Q* = Kdown - Kup + Ldown - Lup

where:

Q* is net radiation.

Kdown is income direct and diffuse solar radiation or insolation.

Kup is shortwave radiation reflected from the Earth's surface back to space.

Ldown is counter-radiation because of the greenhouse effect.

Lup is the emission of longwave radiation from the Earth's surface back to space.

 

(9). Name and describe the characteristics of the various layers found in the atmosphere.

(10). What is a hurricane? Where, when and why does it form? How is global warming going to influence hurricane intensity and frequency.

(11). In a diagram, indicate the fronts, wind directions, pressure pattern, and precipitation pattern associated with a mature mid-latitude cyclone.

(12). The following diagram describes the major pressure systems on the surface of the Earth. On this diagram sketch in the surface wind directions associated with these pressure systems on an Earth which is spinning clockwise from the northpole.

 

(13). Discuss the formation and characteristics of the various types of thunderstorms.

(14). Describe the climatic characteristics of the following Koppen Climate Classifications: Cfa, Cs, and Cfb.

(15). What factors are responsible for the altered micro-climate of urban areas?
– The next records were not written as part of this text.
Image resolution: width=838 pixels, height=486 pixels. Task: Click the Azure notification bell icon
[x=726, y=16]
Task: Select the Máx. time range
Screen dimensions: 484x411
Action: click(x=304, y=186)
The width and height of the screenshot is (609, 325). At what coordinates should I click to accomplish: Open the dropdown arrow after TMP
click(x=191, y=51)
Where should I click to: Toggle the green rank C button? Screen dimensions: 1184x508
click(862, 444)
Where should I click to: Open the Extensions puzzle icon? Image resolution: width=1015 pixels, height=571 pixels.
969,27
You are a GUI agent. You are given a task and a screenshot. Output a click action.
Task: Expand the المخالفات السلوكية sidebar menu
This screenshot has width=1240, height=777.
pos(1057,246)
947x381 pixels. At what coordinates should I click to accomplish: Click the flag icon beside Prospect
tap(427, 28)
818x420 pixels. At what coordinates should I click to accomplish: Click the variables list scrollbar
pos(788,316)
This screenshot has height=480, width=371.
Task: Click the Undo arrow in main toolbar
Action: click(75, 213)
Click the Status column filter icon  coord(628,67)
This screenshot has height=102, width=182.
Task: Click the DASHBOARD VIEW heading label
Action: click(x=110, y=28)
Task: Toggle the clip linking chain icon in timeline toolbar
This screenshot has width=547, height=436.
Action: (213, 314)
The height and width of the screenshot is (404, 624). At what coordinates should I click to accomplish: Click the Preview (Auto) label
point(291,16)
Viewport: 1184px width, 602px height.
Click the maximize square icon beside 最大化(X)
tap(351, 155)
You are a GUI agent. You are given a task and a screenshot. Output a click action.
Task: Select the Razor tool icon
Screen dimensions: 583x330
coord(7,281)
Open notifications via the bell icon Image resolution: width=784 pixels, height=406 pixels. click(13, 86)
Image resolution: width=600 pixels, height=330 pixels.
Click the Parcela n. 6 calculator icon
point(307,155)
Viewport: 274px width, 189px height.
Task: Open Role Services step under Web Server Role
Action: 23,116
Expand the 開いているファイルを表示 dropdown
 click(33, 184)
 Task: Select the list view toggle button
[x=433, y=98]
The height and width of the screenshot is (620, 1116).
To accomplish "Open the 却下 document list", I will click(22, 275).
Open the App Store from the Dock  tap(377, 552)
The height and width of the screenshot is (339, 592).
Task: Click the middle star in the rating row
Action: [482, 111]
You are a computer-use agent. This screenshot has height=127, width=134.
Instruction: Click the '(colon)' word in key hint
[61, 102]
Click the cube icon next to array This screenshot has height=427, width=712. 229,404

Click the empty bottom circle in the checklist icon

(16). Why does the jet stream in the Northern Hemisphere move north in the summer and south in the winter ?

(17). Four mechanisms of climatic change were discussed in class. What were they, how do they function and what type of time scale do they operate in.

(18). When did the Little Ice Age occur and how much colder was the global temperature at this time?

(19). How can we reconstruct past ocean temperature from the plankton species known as Foraminifera?

(20). Outline the climatic characteristics and associated weather phenomena of the following three Koppen climate regimes Am, Af, and Aw.

(21). Why do urban areas have more energy available for the creation of sensible heat than rural areas?